- HOW TO COMPLETE THIS TASK:
Find the line with "Instruction: Open the 效果(C) menu" in the entries below, then reproduce it and every line after it down to and including the line with "Open the Reports", exactly.

- EXERCISE INPUTS:
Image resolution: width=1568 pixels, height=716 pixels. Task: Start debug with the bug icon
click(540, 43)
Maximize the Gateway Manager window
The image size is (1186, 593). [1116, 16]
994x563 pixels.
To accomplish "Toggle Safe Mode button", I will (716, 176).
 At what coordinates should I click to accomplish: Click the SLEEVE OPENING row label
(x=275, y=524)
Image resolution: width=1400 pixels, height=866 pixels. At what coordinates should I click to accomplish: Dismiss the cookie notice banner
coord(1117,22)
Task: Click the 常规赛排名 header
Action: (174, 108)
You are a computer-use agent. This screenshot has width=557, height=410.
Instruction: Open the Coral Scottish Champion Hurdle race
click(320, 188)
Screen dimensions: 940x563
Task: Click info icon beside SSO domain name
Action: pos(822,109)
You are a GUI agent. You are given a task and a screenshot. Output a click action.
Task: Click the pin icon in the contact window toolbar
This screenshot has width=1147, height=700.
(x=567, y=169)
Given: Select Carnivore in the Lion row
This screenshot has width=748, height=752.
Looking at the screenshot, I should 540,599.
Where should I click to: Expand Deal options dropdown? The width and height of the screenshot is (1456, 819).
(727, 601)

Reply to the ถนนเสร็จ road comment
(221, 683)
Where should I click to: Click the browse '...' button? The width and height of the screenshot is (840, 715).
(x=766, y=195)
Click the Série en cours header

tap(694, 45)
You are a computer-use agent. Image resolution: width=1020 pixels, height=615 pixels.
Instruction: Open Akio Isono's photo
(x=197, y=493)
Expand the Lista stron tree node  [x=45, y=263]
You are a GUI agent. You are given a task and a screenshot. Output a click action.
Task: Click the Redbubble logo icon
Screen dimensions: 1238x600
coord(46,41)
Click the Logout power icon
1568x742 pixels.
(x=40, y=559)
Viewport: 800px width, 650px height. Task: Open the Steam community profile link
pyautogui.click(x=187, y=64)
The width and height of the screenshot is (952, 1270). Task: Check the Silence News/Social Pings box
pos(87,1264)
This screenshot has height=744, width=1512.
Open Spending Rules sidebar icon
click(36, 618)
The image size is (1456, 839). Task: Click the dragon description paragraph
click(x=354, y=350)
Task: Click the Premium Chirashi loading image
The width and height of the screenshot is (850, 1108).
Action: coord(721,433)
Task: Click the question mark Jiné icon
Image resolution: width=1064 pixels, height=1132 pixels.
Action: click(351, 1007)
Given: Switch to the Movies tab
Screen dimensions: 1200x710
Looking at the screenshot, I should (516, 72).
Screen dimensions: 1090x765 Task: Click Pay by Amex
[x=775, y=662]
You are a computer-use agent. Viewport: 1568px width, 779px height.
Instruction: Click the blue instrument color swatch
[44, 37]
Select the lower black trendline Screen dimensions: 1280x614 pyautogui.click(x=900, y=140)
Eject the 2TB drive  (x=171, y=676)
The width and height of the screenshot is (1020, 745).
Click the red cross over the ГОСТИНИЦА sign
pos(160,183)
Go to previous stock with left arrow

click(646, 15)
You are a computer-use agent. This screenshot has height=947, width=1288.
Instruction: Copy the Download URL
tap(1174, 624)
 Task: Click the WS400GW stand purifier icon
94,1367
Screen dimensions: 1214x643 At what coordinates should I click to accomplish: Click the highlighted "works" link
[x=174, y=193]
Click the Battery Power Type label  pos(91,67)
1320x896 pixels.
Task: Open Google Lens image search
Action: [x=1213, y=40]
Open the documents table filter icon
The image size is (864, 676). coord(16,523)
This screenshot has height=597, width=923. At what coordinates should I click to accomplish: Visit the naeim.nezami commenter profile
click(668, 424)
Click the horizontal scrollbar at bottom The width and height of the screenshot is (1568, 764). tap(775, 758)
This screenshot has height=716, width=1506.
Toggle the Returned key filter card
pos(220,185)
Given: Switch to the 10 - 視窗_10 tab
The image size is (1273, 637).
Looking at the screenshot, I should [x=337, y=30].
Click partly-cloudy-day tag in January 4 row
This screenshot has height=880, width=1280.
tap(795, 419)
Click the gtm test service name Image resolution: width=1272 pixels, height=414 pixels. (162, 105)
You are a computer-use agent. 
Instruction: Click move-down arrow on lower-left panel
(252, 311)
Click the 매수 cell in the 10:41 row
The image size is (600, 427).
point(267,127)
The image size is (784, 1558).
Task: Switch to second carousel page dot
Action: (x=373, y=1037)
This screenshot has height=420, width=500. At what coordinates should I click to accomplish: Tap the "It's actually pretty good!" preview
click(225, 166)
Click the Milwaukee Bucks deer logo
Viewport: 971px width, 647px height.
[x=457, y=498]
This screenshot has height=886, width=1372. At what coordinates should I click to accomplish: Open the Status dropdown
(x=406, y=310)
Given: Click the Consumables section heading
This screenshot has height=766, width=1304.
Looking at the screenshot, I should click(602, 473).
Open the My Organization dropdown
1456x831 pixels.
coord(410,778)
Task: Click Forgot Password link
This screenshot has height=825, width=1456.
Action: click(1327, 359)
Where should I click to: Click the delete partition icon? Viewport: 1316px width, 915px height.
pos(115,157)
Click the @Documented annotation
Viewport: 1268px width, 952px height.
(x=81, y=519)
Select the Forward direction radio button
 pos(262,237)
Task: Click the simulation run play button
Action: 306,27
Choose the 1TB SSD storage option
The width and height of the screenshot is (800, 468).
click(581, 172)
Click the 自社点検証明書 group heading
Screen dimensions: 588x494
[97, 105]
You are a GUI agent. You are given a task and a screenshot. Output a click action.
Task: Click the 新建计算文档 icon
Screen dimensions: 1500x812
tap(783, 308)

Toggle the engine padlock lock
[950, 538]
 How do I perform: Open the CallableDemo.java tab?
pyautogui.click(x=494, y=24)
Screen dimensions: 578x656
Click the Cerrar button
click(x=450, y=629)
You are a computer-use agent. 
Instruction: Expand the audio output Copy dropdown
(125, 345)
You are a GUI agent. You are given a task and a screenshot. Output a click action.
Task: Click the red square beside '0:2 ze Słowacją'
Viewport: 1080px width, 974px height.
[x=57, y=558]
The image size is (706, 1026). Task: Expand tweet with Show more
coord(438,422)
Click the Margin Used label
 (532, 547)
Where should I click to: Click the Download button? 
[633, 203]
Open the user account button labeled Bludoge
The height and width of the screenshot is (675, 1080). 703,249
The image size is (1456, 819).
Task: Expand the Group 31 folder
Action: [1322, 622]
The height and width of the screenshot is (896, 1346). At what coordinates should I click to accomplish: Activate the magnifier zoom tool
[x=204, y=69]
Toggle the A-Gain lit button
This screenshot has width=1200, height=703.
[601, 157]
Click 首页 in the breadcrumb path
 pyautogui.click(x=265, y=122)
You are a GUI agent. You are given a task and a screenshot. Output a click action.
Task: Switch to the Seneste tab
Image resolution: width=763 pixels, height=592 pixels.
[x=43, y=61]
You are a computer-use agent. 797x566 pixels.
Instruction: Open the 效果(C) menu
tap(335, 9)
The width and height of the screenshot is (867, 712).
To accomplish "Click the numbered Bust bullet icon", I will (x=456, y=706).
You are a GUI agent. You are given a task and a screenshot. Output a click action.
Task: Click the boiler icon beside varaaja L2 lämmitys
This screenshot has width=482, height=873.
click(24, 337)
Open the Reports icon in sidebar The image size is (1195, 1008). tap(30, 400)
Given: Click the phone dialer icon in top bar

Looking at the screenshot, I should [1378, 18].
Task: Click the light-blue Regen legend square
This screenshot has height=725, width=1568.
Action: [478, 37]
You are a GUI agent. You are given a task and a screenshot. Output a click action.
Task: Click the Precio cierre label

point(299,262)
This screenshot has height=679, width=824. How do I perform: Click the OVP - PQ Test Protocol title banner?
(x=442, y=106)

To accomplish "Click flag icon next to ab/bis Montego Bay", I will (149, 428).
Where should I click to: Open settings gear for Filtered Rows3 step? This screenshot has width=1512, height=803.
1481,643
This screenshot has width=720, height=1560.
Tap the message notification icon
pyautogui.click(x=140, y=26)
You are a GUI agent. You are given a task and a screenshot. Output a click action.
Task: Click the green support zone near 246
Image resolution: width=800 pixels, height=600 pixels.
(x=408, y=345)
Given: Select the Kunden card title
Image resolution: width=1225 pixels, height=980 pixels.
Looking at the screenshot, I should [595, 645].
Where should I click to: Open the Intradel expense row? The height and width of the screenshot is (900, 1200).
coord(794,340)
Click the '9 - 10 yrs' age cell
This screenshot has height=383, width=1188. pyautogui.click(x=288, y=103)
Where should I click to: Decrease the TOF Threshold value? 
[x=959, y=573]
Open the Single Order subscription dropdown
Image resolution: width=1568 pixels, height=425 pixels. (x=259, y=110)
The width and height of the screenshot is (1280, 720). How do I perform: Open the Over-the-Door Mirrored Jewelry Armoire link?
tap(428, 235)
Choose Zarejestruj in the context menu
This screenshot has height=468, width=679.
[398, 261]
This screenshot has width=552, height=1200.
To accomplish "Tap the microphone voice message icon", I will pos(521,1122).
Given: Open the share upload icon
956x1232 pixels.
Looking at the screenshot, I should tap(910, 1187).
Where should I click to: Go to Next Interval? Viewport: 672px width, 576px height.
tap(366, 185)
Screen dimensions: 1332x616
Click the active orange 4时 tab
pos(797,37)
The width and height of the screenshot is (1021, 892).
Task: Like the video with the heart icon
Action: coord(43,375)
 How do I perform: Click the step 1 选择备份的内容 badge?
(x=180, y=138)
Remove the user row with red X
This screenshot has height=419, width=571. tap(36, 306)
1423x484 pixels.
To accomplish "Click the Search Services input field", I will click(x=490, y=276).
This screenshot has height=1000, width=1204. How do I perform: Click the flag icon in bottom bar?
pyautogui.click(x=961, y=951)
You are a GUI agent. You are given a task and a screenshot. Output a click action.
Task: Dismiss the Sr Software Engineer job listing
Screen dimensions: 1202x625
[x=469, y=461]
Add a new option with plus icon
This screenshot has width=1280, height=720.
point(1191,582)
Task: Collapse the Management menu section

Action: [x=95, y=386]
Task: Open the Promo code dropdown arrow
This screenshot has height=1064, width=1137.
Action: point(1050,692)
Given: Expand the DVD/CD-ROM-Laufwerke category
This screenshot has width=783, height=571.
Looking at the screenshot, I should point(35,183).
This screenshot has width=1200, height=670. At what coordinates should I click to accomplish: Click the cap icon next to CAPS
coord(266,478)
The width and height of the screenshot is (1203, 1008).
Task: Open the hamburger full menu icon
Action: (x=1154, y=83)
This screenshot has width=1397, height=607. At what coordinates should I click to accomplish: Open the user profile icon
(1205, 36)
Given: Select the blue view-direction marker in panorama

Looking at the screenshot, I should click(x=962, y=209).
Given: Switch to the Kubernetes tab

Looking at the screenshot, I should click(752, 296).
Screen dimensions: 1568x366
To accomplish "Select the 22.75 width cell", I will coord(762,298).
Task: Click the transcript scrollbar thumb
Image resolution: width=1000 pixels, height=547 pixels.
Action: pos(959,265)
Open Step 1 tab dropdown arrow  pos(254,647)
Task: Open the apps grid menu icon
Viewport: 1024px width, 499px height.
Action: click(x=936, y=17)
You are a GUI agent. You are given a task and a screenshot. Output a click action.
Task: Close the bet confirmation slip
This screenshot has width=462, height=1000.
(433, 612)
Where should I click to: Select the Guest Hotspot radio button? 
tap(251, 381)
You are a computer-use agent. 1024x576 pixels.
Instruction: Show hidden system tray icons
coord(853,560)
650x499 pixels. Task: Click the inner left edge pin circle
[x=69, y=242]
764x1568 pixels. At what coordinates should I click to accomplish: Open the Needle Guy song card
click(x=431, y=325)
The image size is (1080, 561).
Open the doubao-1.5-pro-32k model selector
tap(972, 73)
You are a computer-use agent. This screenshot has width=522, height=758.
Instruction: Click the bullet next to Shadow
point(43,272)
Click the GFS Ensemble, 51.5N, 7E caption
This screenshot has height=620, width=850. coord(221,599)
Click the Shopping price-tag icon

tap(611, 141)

- SOLVED EXERCISE:
Instruction: Open the 效果(C) menu
tap(335, 9)
The width and height of the screenshot is (867, 712).
To accomplish "Click the numbered Bust bullet icon", I will (x=456, y=706).
You are a GUI agent. You are given a task and a screenshot. Output a click action.
Task: Click the boiler icon beside varaaja L2 lämmitys
This screenshot has width=482, height=873.
click(24, 337)
Open the Reports icon in sidebar The image size is (1195, 1008). tap(30, 400)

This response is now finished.